Install tensorflow: pip3 install -U tensorflow or pip3 install tf-nightly (for using tflite)

Install packages (choose one of these options):

  • Run pip3 install -U TensorFlowASR
  • Clone the repo and run python3 setup.py install in the repo's directory

For setting up datasets, see datasets

  • For training, testing and using CTC Models, run ./scripts/install_ctc_decoders.sh

  • For training Transducer Models, export CUDA_HOME and run ./scripts/install_rnnt_loss.sh

  • Method tensorflow_asr.utils.setup_environment() enable mixed_precision if available.

  • To enable XLA, run TF_XLA_FLAGS=--tf_xla_auto_jit=2 $python_train_script

Clean up: python3 setup.py clean --all (this will remove /build contents)

TFLite Convertion

After converting to tflite, the tflite model is like a function that transforms directly from an audio signal to unicode code points, then we can convert unicode points to string.

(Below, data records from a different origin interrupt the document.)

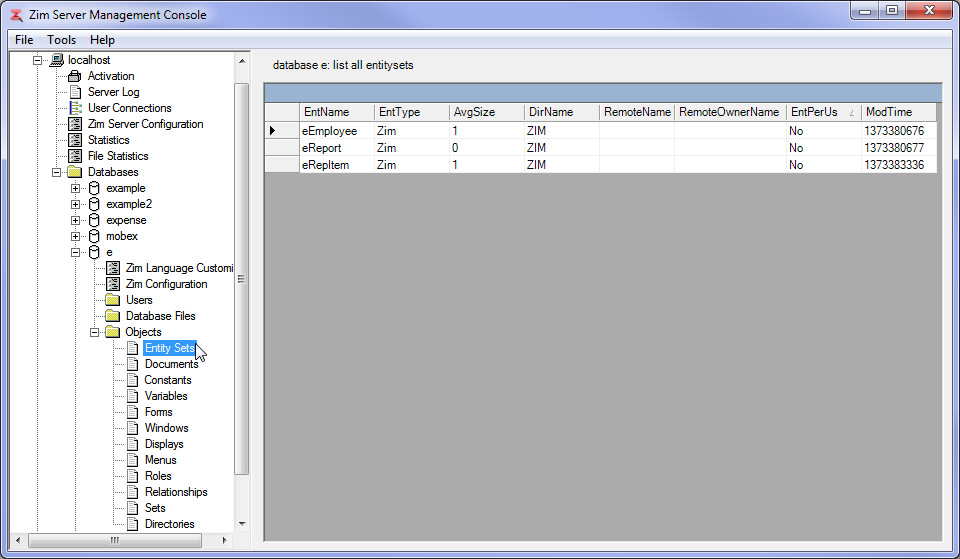
Task: Open the Tools menu
Action: tap(61, 40)
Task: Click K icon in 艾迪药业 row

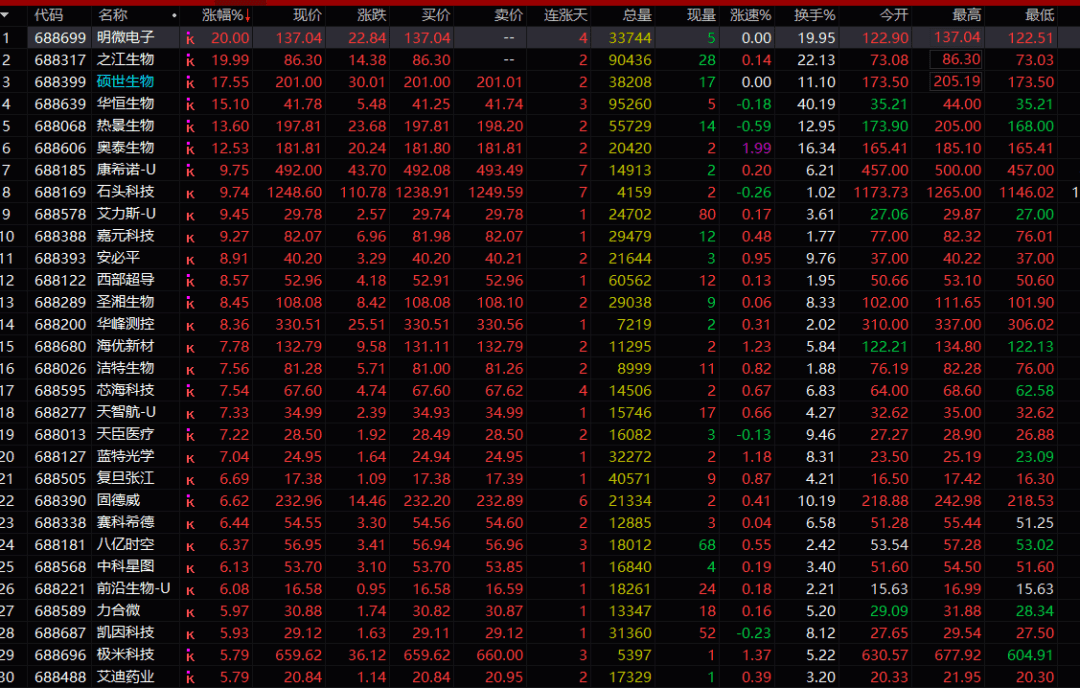Action: pos(190,678)
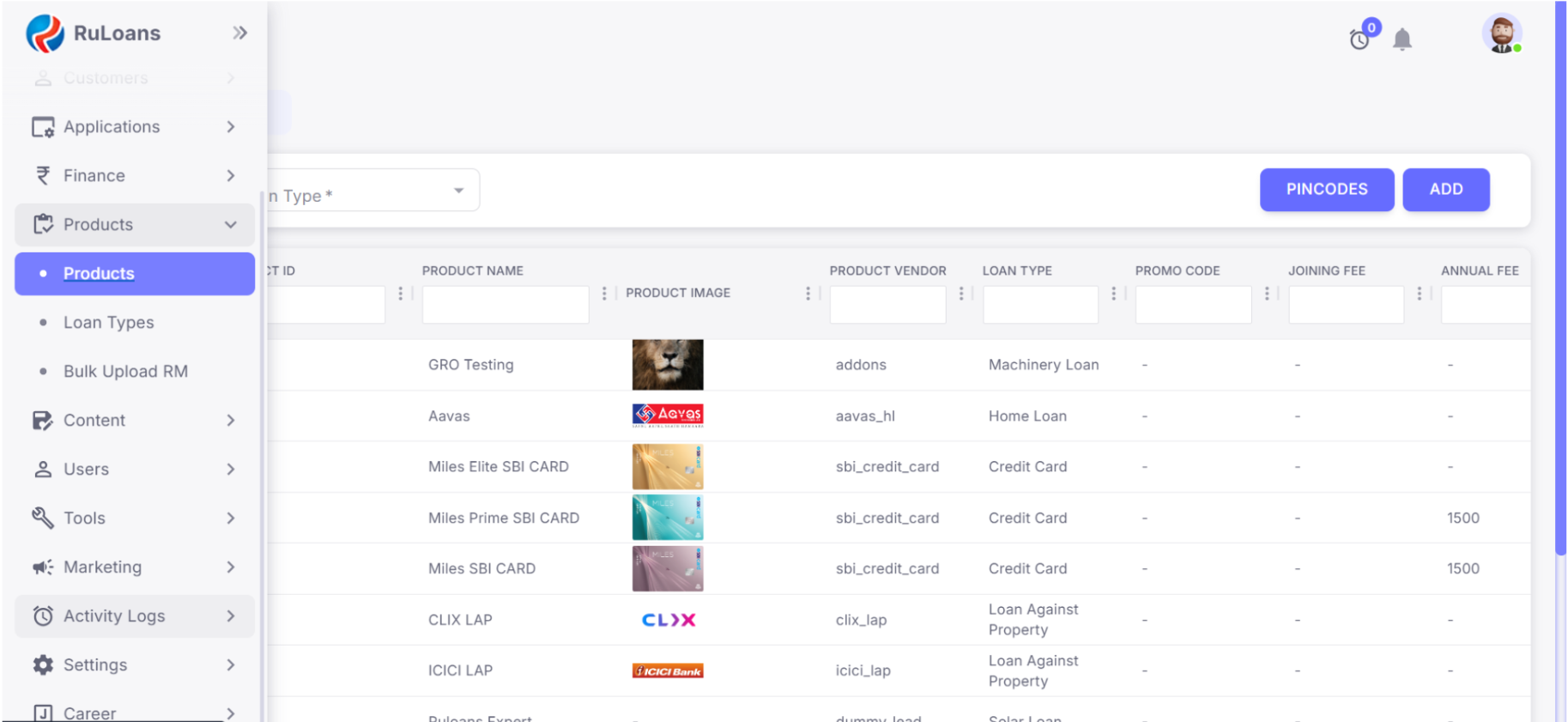The image size is (1568, 722).
Task: Select Loan Types submenu item
Action: 109,323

  1. Install tf-nightly using pip install tf-nightly
  2. Build a model with the same architecture as the trained model (if model has tflite argument, you must set it to True), then load the weights from trained model to the built model
  3. Load TFSpeechFeaturizer and TextFeaturizer to model using function add_featurizers
  4. Convert model's function to tflite as follows:
func = model.make_tflite_function(greedy=True) # or False
concrete_func = func.get_concrete_function()
converter = tf.lite.TFLiteConverter.from_concrete_functions([concrete_func])
converter.experimental_new_converter = True
converter.optimizations = [tf.lite.Optimize.DEFAULT]
converter.target_spec.supported_ops = [tf.lite.OpsSet.TFLITE_BUILTINS,
                                       tf.lite.OpsSet.SELECT_TF_OPS]
tflite_model = converter.convert()
  1. Save the converted tflite model as follows:
if not os.path.exists(os.path.dirname(tflite_path)):
    os.makedirs(os.path.dirname(tflite_path))
with open(tflite_path, "wb") as tflite_out:
    tflite_out.write(tflite_model)
  1. Then the .tflite model is ready to be deployed

Features Extraction

See features_extraction

Augmentations

See augmentations

Training & Testing

Example YAML Config Structure

speech_config: ...
model_config: ...
decoder_config: ...
learning_config:
  augmentations: ...
  dataset_config:
    train_paths: ...
    eval_paths: ...
    test_paths: ...
    tfrecords_dir: ...
  optimizer_config: ...
  running_config:
    batch_size: 8
    num_epochs: 20
    outdir: ...
    log_interval_steps: 500

See examples for some predefined ASR models and results

Corpus Sources and Pretrained Models

For pretrained models, go to drive

English

Name Source Hours
LibriSpeech LibriSpeech 970h
Common Voice https://commonvoice.mozilla.org 1932h

Vietnamese

Name Source Hours
Vivos https://ailab.hcmus.edu.vn/vivos 15h
InfoRe Technology 1 InfoRe1 (passwd: BroughtToYouByInfoRe) 25h
InfoRe Technology 2 (used in VLSP2019) InfoRe2 (passwd: BroughtToYouByInfoRe) 415h

German

Name Source Hours
Common Voice https://commonvoice.mozilla.org/ 750h

References & Credits

  1. NVIDIA OpenSeq2Seq Toolkit
  2. https://github.com/noahchalifour/warp-transducer
  3. Sequence Transduction with Recurrent Neural Network
  4. End-to-End Speech Processing Toolkit in PyTorch

Project details


Download files

Download the file for your platform. If you're not sure which to choose, learn more about installing packages.

Source Distribution

TensorFlowASR-0.2.7.tar.gz (41.9 kB view details)

Uploaded Source

Built Distribution

If you're not sure about the file name format, learn more about wheel file names.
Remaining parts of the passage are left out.